Hukuman mati tidak digunakan selama sekitar 346 tahun. Tidak lama setelah itu, pada periode Kamakura, hukuman mati menjadi lebih kejam, melalui pembakaran, perebusan, dan penyaliban. Pada periode Muromachi, metode hukuman menjadi semakin parah. Beberapa bentuk eksekusi yang digunakan selama periode ini adalah penyaliban terbalik, penusukan dengan tombak, penggergajian, dan pemotongan anggota tubuh sapi dan gerobak. Seseorang bisa dijatuhi hukuman mati bahkan karena kejahatan yang lebih sederhana dan bahkan keluarga serta teman-teman terpidana dapat menderita hukuman bersamanya.

Hukuman mati ini berlangsung sepanjang awal Meiji. Di era ini, confucianisme menjadi menonjol, yang mengakibatkan hukuman yang lebih berat karena pelanggaran yang dilakukan terhadap para lord. Penyiksaan juga mulai digunakan untuk mendapatkan pengakuan. Pada tahun 1871, praktik ini dihapuskan - sebenarnya semua bentuk penyiksaan sebagai bentuk hukuman. Tindakan ini diambil karena reformasi kode penal. Dua tahun kemudian, jumlah hukuman mati berkurang dan cara eksekusi yang diterima adalah pemenggalan dan digantung.
Pada akhir 1980-an, empat hukuman mati dibatalkan. Menurut informasi dari surat kabar Inggris The Times, hukuman mati ditangguhkan pada 17 September 2009. Namun, tidak ada pengumuman resmi dari pemerintah.
kematian rahasia
Eksekusi Jepang adalah rahasia. Pada tahun 2021, 26% terpidana mati berusia di atas 70 tahun. Dari jumlah tersebut, dua telah dipenjara selama lebih dari 40 tahun. Itu karena periode antara hukuman dan eksekusi bisa berlangsung bertahun-tahun, bahkan puluhan tahun. Orang yang akan mati diperingatkan beberapa jam sebelum eksekusi. Kerabat hanya memiliki akses setelah kematian. Baru pada tahun 2017 nama-nama mereka yang dieksekusi mulai dirilis.
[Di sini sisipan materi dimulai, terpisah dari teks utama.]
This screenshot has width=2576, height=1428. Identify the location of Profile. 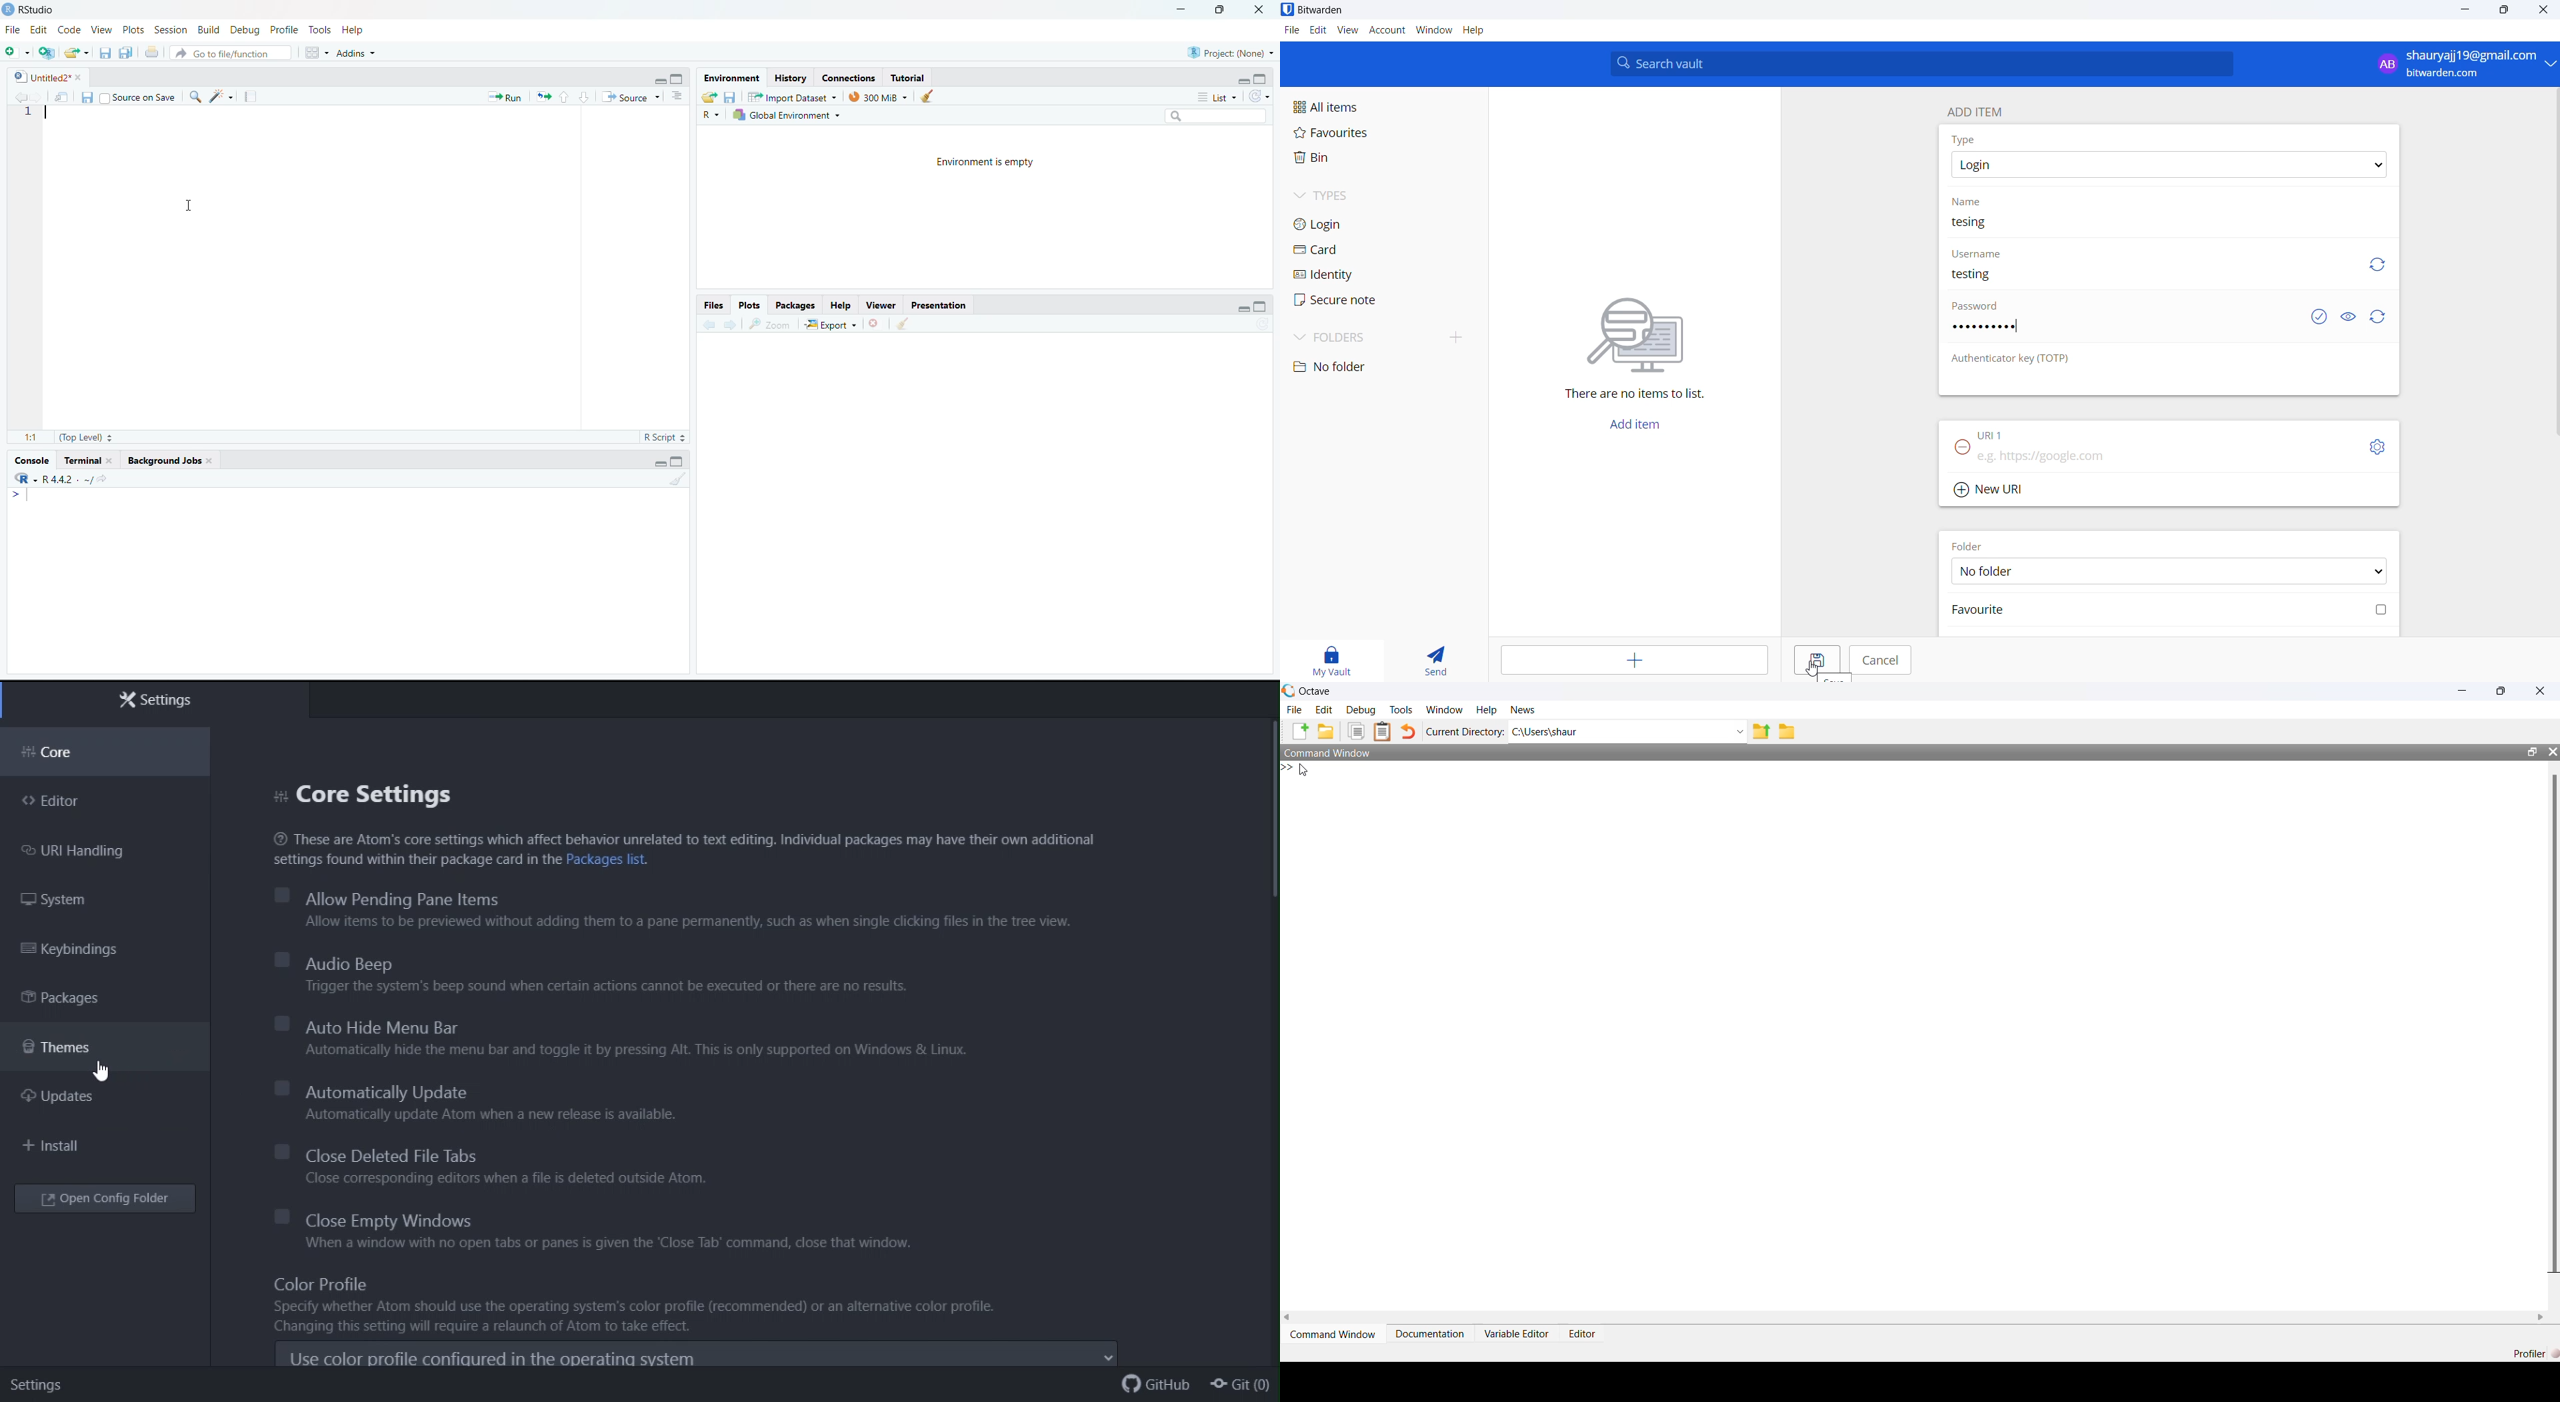
(285, 31).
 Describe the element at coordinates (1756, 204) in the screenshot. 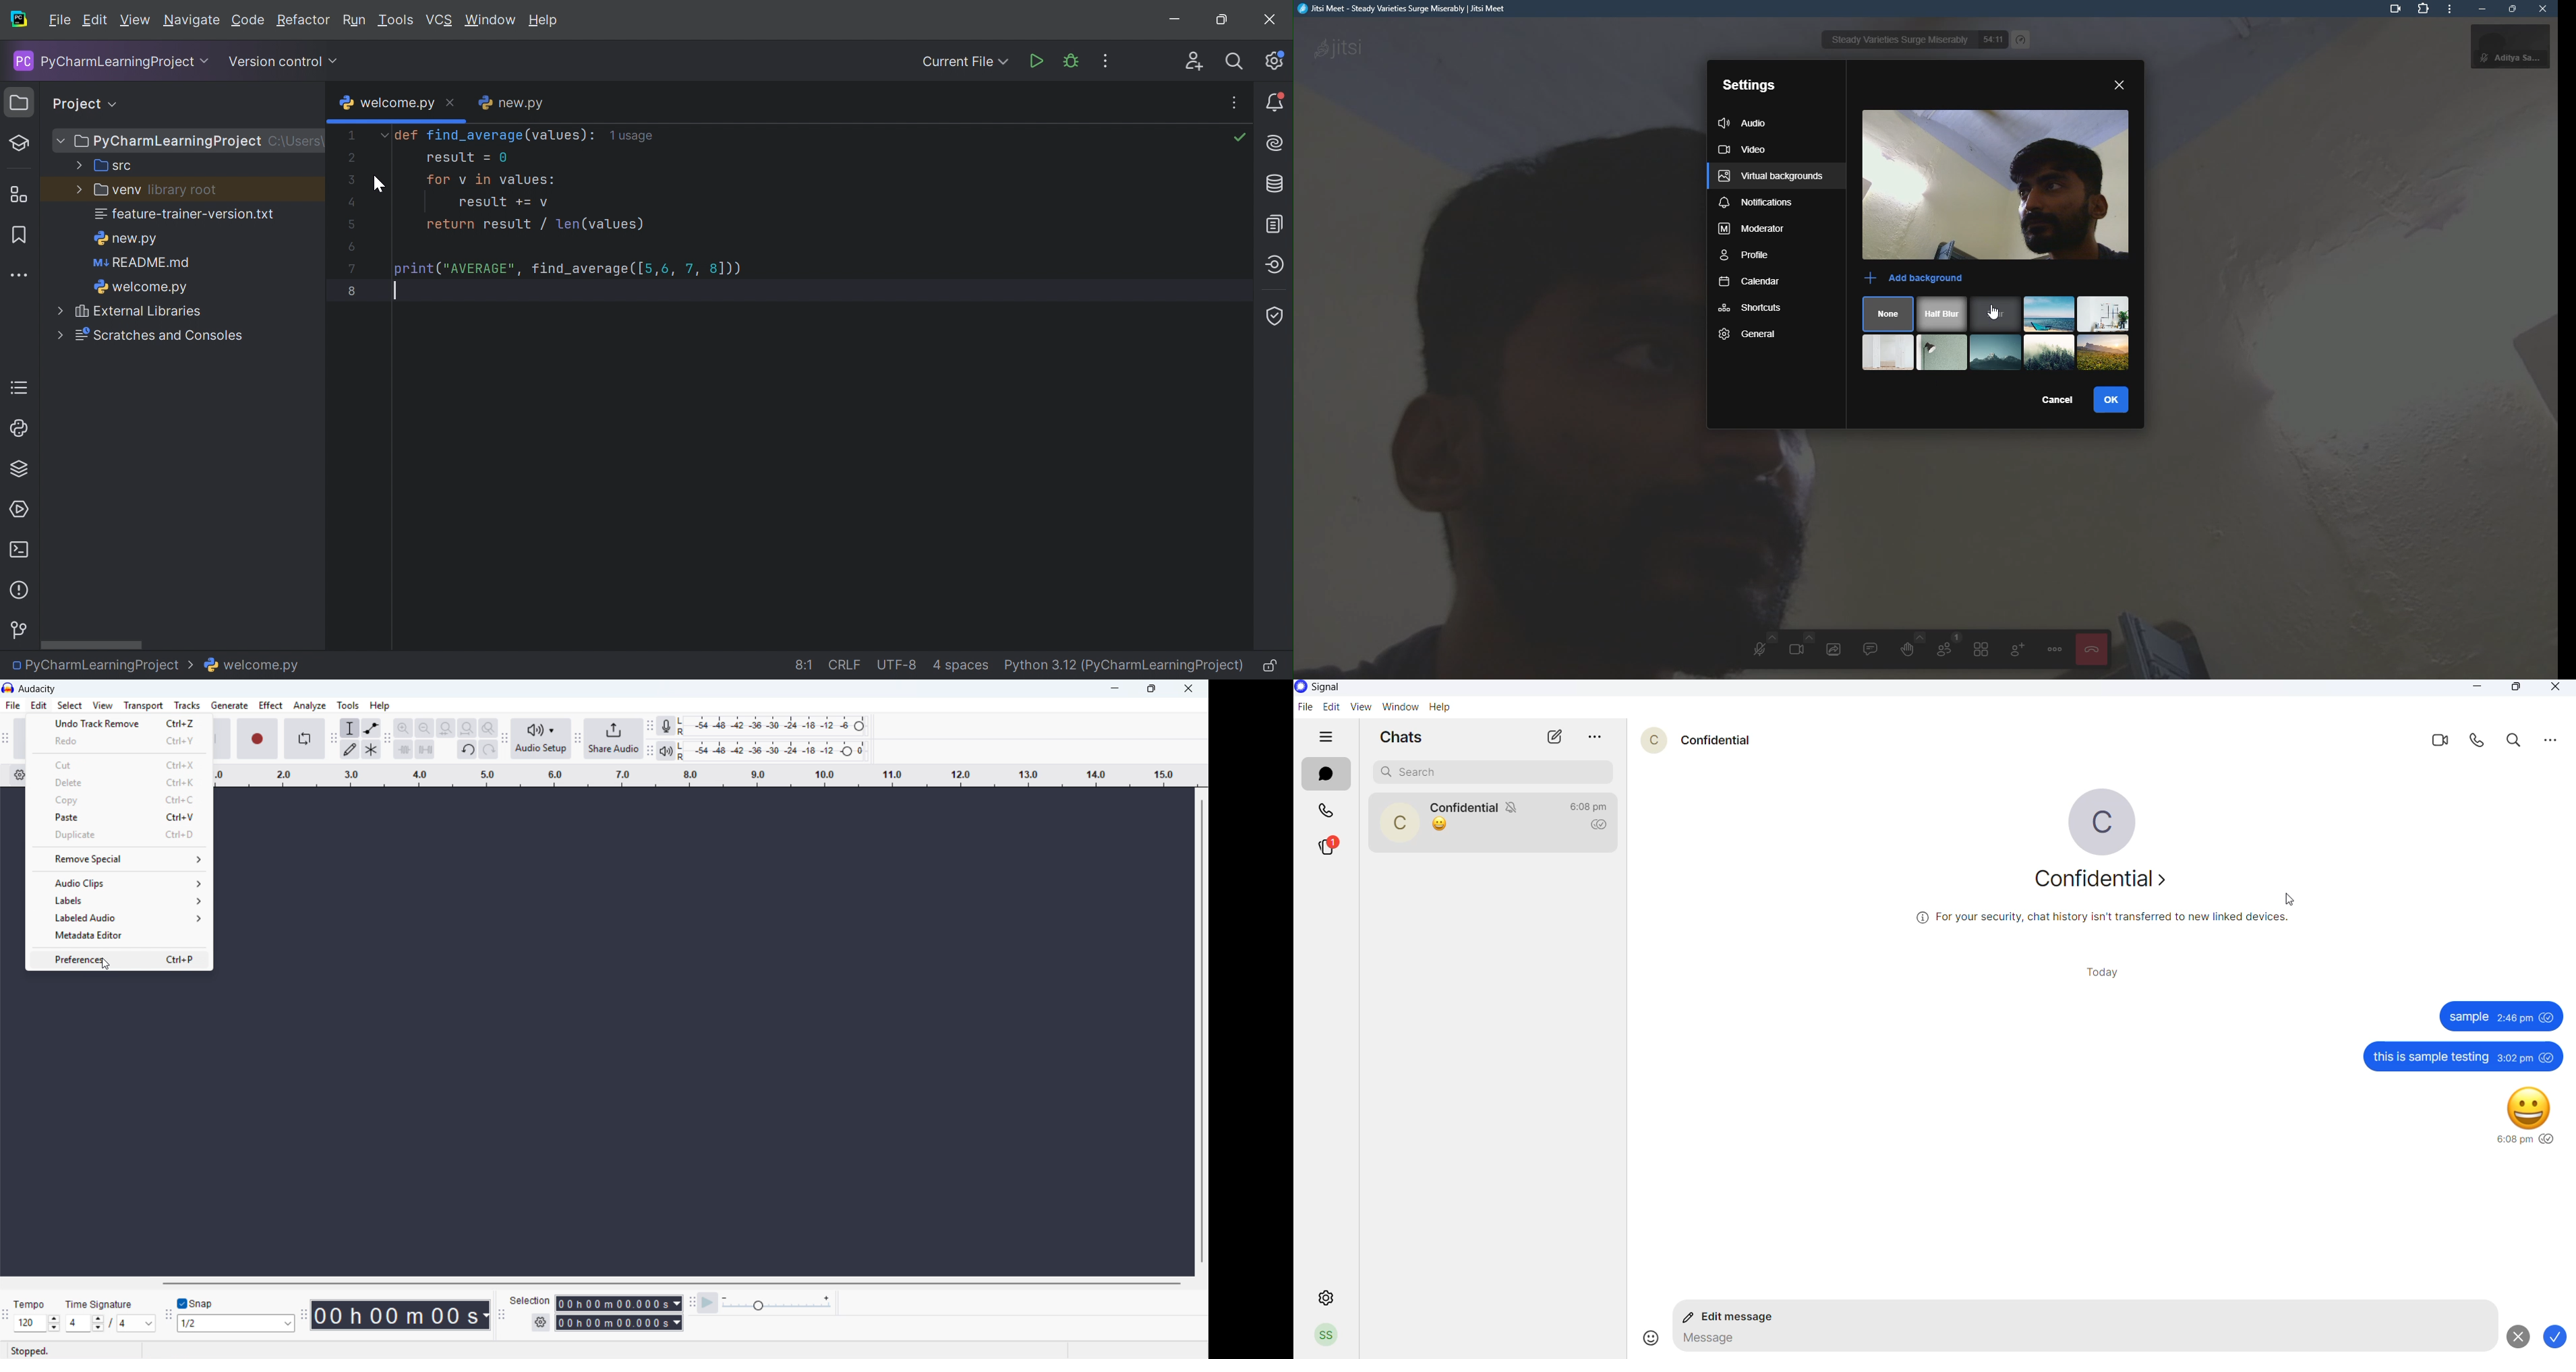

Lokasi di mana pembunuhan dilakukan tidak diketahui, tetapi disebut 'Rumah Kematian'. Tahanan memiliki hak untuk memanggil entitas agama sebelum eksekusi. Di ruangan terdekat ada patung Kannon – dewi belas kasih.
Foto-foto tempat eksekusi dilarang, tetapi pada 2010, menteri saat itu, Keiko Chiba, mengundang wartawan ke ruangan untuk membuka diskusi tentang sistem hukuman. Dia menentang hukuman mati.
Apa pendapat Anda tentang topik ini?